What you need to do -> Write down exactly the lines of the listing below, beginning with the one containing "You are a computer-use agent. This" and closing with the final line.

Supplied records ->
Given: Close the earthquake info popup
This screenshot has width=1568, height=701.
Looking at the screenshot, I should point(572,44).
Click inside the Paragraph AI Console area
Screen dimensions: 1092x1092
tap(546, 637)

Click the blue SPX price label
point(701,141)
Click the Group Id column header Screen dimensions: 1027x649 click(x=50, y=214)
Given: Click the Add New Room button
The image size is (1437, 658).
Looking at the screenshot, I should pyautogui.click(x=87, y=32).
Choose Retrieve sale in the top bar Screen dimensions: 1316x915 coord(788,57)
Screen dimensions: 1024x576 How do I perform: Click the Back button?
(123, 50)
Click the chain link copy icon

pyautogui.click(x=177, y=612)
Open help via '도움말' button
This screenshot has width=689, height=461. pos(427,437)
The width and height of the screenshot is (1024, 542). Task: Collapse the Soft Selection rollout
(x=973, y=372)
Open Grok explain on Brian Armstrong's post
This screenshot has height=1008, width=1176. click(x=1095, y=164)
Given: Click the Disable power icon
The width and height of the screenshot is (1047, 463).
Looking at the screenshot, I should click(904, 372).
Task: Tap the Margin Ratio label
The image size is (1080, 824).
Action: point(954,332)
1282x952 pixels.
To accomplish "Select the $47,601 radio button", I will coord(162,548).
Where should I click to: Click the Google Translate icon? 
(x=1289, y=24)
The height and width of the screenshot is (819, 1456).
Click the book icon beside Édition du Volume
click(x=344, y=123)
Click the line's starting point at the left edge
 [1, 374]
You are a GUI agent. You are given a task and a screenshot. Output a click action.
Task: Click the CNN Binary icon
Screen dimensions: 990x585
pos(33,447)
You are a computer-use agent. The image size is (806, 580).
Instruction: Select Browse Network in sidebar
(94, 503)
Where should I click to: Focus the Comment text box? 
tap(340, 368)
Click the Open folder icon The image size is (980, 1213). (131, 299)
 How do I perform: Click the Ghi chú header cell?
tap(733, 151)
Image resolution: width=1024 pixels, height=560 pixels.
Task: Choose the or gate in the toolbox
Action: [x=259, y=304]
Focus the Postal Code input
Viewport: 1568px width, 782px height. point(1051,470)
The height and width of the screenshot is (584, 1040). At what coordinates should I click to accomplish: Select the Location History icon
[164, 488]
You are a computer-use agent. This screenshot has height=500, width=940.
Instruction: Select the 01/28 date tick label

Response to the task ->
You are a computer-use agent. This screenshot has height=500, width=940.
Instruction: Select the 01/28 date tick label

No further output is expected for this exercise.